We (Jeremy and I) noticed that cli_pipe.c:rpc_api_pipe_got_pdu has code like:

        } else if (NT_STATUS_EQUAL(status, NT_STATUS_RPC_SEC_PKG_ERROR)) {
                /*
                 * TODO: do a real async disconnect ...
                 *
                 * For now do it sync...
                 */
                TALLOC_FREE(state->cli->transport);
        }

Thus there seems like a code path into cm_connect_lsa_tcp where conn->lsa_pipe_tcp->transport is NULL and the fix is to add another term to the check.

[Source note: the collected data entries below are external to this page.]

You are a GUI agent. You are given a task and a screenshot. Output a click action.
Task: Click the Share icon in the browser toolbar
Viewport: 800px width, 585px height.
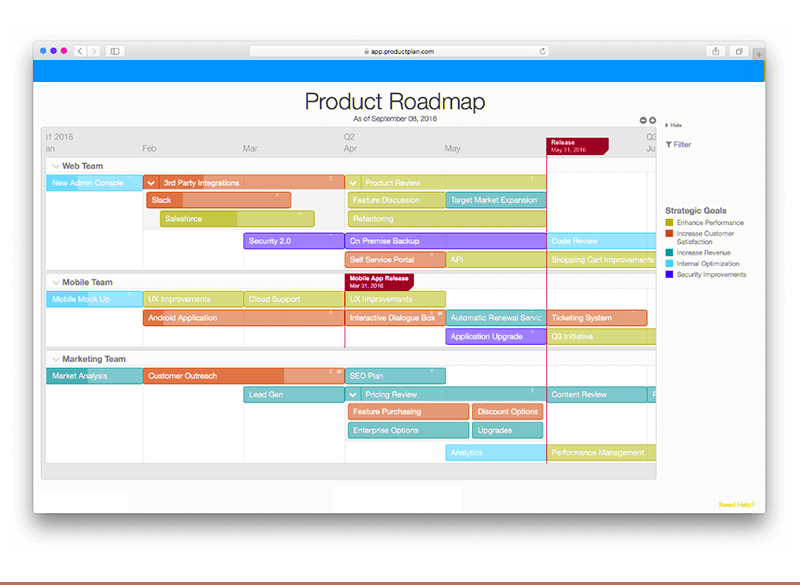tap(716, 50)
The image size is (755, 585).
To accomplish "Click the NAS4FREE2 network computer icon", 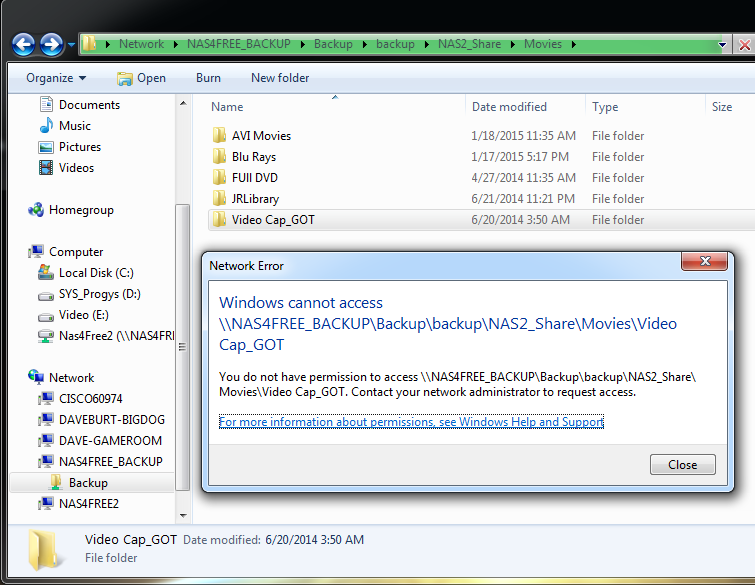I will pos(46,504).
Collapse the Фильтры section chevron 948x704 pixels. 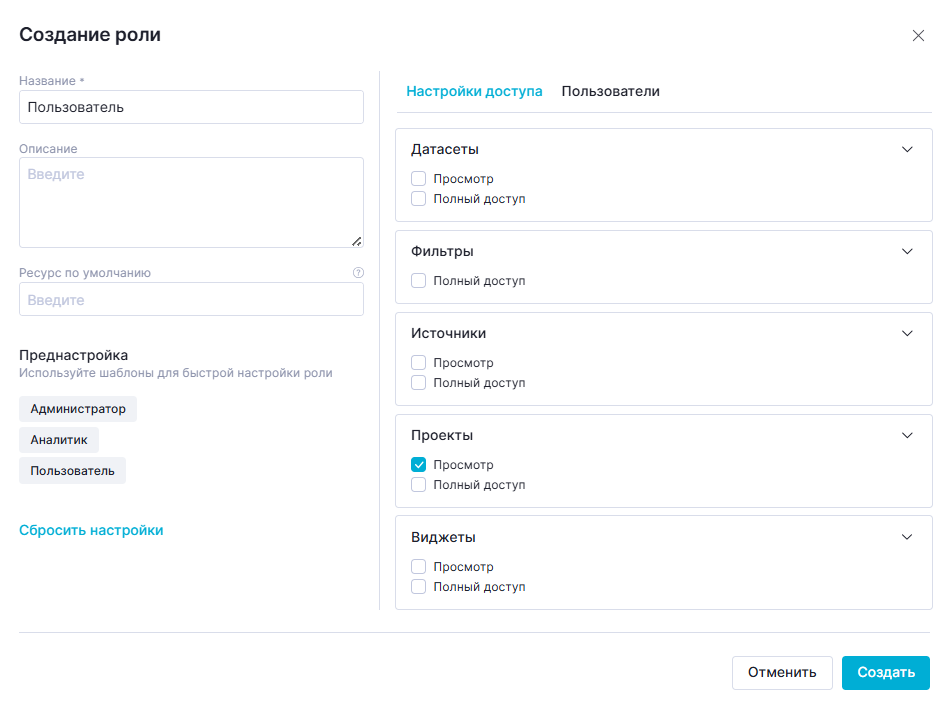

I have rebuilt our version of Samba and we are running a test now to see if we can still hit the issue.
Comment 3 Stefan Metzmacher 2017-06-20 14:04:14 UTC
(In reply to Richard Sharpe from comment #2)

I guess we need to change the order and
call rpccli_is_connected() first.


      if (rpccli_is_connected(conn->lsa_pipe_tcp) &&
          conn->lsa_pipe_tcp->transport->transport == NCACN_IP_TCP &&
          conn->lsa_pipe_tcp->auth->auth_level >= DCERPC_AUTH_LEVEL_INTEGRITY)
      {
            goto done;
      }
Comment 4 Richard Sharpe 2017-06-20 16:21:47 UTC
Good point. I will try that.
Comment 5 Richard Sharpe 2017-06-20 19:48:06 UTC
Created attachment 13297 [details]
Patch for master

This is a patch based on Metze's suggestion.
Comment 6 Jeremy Allison 2017-06-22 21:34:42 UTC
Created attachment 13304 [details]
git-am fix for 4.6.next, 4.5.next.

Cherry-picked from master.
Comment 7 Jeremy Allison 2017-06-22 21:45:40 UTC
Re-assigning to Karolin for inclusion in 4.6.next, 4.5.next.
Comment 8 Karolin Seeger 2017-06-23 11:28:57 UTC
(In reply to Jeremy Allison from comment #7)
Pushed to autobuild-v4-{6,5}-test.
Comment 9 Karolin Seeger 2017-06-27 10:49:17 UTC
(In reply to Karolin Seeger from comment #8)
Pushed to both branches.
Closing out bug report.

Thanks!